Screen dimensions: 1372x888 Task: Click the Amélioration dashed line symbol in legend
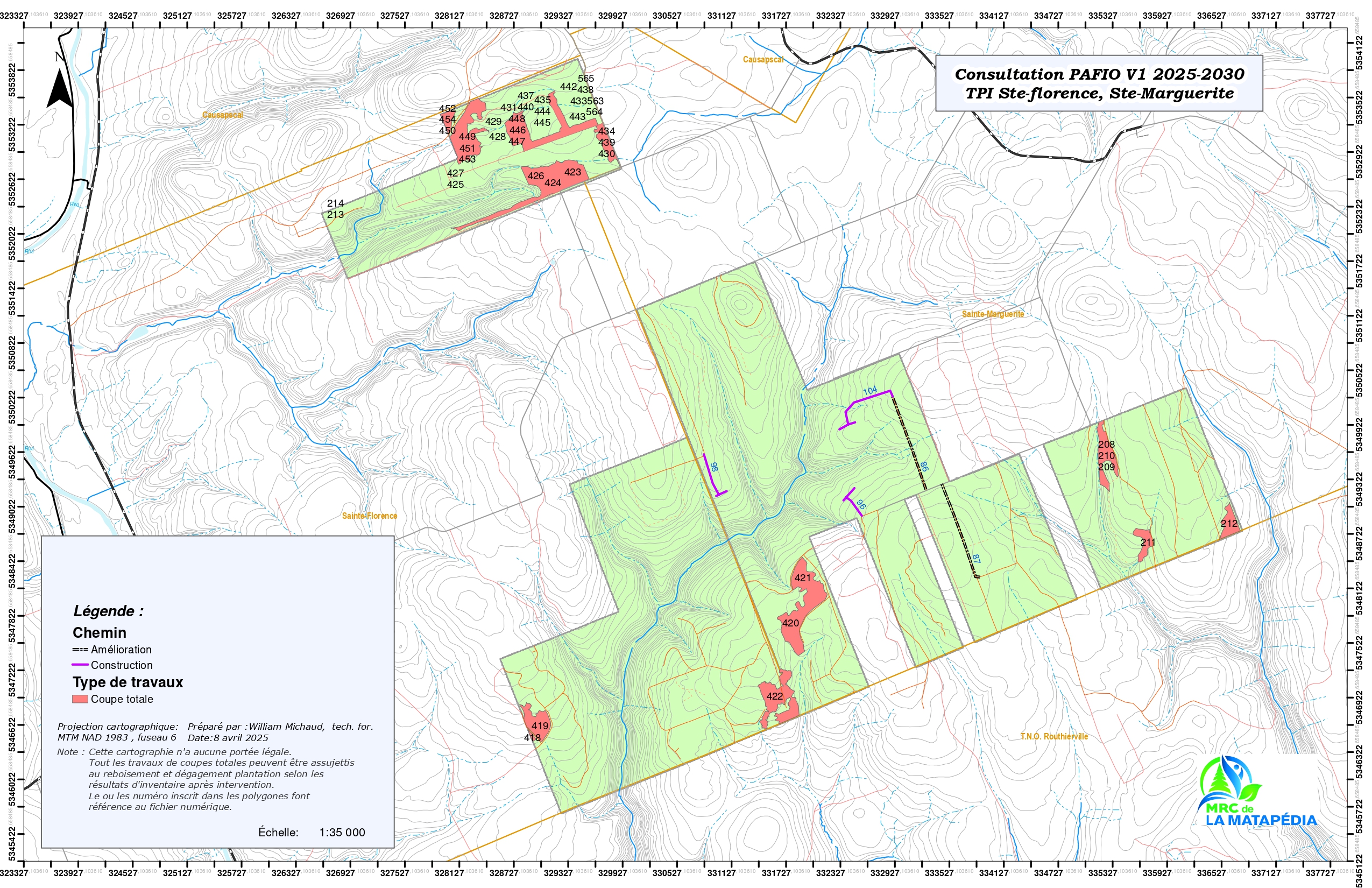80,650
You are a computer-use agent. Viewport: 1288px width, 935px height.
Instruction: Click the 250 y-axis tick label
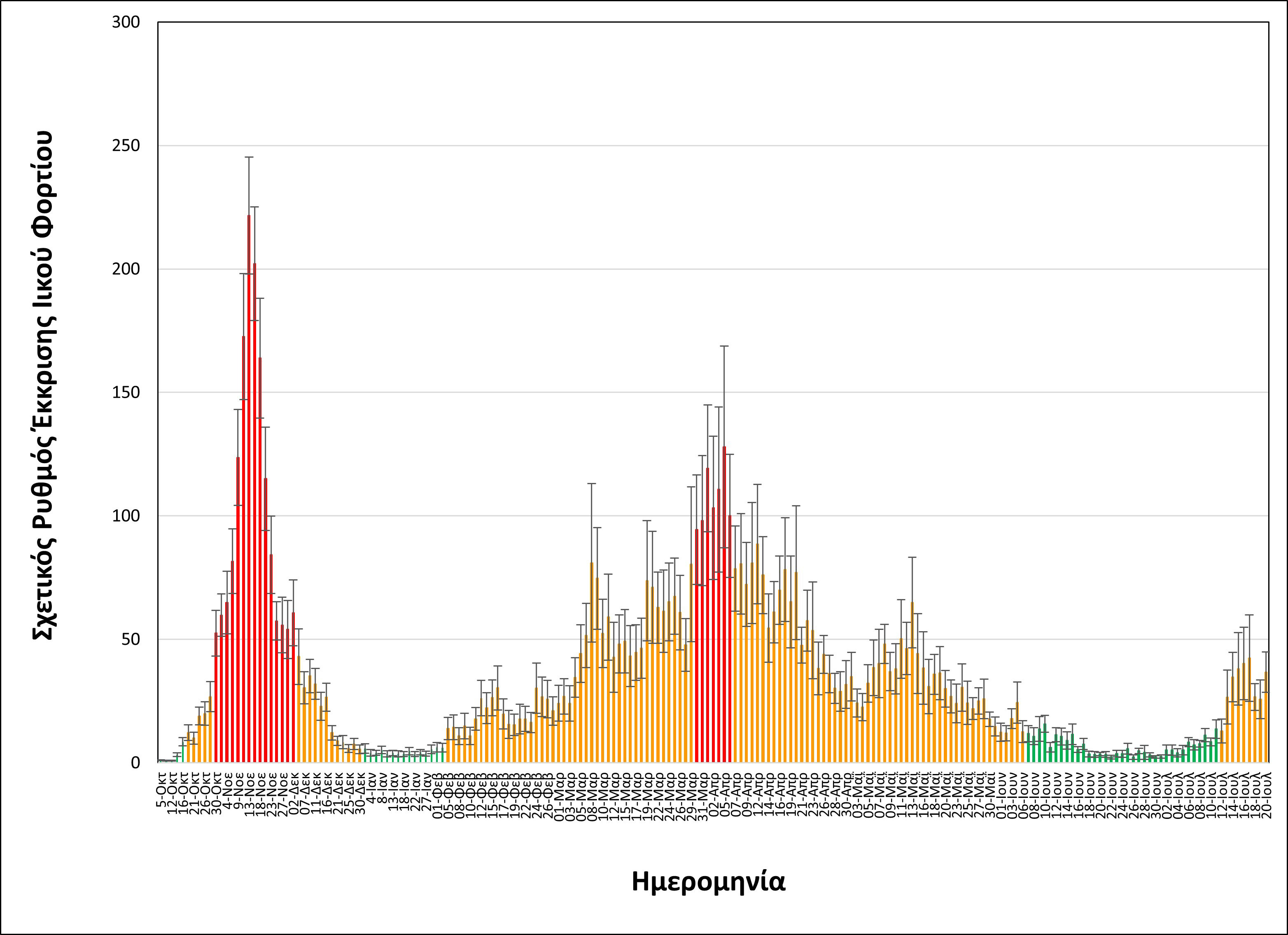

=-=-=-=-=

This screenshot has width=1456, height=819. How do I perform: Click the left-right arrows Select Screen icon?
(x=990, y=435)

=-=-=-=-=

> [THE TASK]: No picture is to be printed. Output exactly the lines above from the line containing "Screen dimensions: 1372x888" through the line containing "Instruction: Click the 250 y-axis tick label".

> [SOLUTION]:
Screen dimensions: 1372x888 Task: Click the Amélioration dashed line symbol in legend
80,650
You are a computer-use agent. Viewport: 1288px width, 935px height.
Instruction: Click the 250 y-axis tick label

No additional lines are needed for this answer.